## READING TEXT

————————

Re: Flink 1.11.1 - job manager exists with exit code 0

Posted by rmetzger0 on
URL: http://deprecated-apache-flink-user-mailing-list-archive.369.s1.nabble.com/Flink-1-11-1-job-manager-exists-with-exit-code-0-tp36938p37024.html

Hey Alexey,

What is the exit code of the JobManager? Can you check if it has been killed by the OOM killer?
You could also try to run the job with DEBUG log level, it might give us an additional indication why the JVM dies.
What kind of job are you submitting? Is it complicated?

On Sat, Jul 25, 2020 at 6:43 AM Alexey Trenikhun <[hidden email]> wrote:
Hello,

I've Flink 1.11.1 session cluster running via docker compose, I upload job jar, when I submit job jobmanager exits without any errors in log:

...
{"@timestamp":"2020-07-25T04:32:54.007Z","@version":"1","message":"Starting execution of job katana-fsp (64ff3943fdc5024c5beef1612518c627) under job master id 00000000000000000000000000000000.","logger_name":"org.apache.flink.runtime.jobmaster.JobMaster","thread_name":"flink-akka.actor.default-dispatcher-18","level":"INFO","level_value":20000}
{"@timestamp":"2020-07-25T04:32:54.011Z","@version":"1","message":"Stopped BLOB server at 0.0.0.0:6124","logger_name":"org.apache.flink.runtime.blob.BlobServer","thread_name":"BlobServer shutdown hook","level":"INFO","level_value":20000}
{"@timestamp":"2020-07-25T04:32:54.015Z","@version":"1","message":"Starting scheduling with scheduling strategy [org.apache.flink.runtime.scheduler.strategy.EagerSchedulingStrategy]","logger_name":"org.apache.flink.runtime.jobmaster.JobMaster","thread_name":"flink-akka.actor.default-dispatcher-18","level":"INFO","level_value":20000}
{"@timestamp":"2020-07-25T04:32:54.016Z","@version":"1","message":"Job katana-fsp (64ff3943fdc5024c5beef1612518c627) switched from state CREATED to RUNNING.","logger_name":"org.apache.flink.runtime.executiongraph.ExecutionGraph","thread_name":"flink-akka.actor.default-dispatcher-18","level":"INFO","level_value":20000}

Any ideas how to diagnose it? 

Thanks,
Alexey

————————

## TASKS
(1) From the Flink thread, reproduce word for word the stretch from "What is the" through "Is it complicated?".
(2) In the Flink thread, how is the Flink 1.11.1 session cluster being run?
The data below comes from a separate source unrelated to the Flink thread.

## SUPPLIED ENTRIES
————————

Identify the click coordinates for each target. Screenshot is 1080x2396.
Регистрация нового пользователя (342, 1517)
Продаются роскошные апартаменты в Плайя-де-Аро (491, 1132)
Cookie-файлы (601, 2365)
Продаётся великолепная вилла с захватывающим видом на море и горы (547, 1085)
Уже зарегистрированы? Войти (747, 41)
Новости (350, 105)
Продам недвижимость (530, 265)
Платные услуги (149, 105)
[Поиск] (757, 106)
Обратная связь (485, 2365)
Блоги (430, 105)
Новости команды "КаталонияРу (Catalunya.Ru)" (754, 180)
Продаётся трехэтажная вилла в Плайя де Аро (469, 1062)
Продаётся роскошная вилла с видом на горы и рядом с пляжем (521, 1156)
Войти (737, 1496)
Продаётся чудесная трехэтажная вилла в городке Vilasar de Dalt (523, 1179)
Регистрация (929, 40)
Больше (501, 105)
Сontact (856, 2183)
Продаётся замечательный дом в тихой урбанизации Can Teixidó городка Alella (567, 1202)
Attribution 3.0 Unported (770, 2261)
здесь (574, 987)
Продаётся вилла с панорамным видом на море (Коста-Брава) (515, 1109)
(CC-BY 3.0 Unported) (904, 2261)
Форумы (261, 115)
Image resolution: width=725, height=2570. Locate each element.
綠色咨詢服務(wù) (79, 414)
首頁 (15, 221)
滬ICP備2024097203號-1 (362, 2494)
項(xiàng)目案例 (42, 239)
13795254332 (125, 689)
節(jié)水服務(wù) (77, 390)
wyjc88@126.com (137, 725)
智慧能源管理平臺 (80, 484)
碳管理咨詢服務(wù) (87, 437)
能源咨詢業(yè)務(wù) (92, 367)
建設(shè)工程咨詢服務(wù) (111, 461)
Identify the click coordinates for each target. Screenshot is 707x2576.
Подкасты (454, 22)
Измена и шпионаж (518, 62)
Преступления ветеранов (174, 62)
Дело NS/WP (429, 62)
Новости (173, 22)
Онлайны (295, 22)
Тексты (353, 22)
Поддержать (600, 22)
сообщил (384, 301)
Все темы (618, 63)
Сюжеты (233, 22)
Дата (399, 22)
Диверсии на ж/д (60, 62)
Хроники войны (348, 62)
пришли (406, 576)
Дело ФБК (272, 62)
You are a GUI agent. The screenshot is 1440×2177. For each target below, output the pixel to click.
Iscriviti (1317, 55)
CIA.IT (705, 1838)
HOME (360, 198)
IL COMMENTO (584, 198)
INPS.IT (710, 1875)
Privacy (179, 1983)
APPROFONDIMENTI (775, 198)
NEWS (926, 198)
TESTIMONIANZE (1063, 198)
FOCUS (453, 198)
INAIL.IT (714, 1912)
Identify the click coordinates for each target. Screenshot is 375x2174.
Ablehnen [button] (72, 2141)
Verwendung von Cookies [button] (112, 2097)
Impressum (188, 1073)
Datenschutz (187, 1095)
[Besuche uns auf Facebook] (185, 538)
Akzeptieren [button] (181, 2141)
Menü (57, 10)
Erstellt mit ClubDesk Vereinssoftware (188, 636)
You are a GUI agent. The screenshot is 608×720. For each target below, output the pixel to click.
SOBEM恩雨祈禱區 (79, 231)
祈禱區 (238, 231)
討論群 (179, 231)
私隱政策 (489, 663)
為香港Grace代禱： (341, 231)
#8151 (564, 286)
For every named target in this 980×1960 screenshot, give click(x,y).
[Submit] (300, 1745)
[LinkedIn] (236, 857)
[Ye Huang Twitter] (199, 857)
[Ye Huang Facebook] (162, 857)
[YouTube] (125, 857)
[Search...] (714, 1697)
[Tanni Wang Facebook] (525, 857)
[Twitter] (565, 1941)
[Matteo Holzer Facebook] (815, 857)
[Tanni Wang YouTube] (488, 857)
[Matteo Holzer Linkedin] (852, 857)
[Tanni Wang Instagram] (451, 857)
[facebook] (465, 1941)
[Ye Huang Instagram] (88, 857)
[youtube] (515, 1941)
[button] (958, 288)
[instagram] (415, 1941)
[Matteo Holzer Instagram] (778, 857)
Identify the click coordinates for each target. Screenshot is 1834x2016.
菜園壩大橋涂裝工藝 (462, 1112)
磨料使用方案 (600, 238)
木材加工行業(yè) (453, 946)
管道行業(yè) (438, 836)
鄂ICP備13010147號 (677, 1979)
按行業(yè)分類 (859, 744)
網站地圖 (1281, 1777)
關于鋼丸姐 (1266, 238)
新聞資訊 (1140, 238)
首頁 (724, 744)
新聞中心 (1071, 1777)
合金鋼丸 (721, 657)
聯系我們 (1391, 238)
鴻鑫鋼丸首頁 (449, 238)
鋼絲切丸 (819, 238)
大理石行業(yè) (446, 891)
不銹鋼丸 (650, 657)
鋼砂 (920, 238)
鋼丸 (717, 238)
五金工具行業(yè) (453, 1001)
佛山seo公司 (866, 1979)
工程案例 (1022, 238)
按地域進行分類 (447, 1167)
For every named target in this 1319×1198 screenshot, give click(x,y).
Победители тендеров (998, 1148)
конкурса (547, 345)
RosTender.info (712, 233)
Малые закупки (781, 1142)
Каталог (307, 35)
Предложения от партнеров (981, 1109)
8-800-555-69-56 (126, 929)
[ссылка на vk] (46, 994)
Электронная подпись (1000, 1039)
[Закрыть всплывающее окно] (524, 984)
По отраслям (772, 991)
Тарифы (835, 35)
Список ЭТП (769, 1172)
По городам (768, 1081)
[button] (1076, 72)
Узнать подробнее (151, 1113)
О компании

————————

## TASK-BY-TASK OUTPUTS
(1)
What is the exit code of the JobManager? Can you check if it has been killed by the OOM killer?
You could also try to run the job with DEBUG log level, it might give us an additional indication why the JVM dies.
What kind of job are you submitting? Is it complicated?

(2) It is run via docker compose.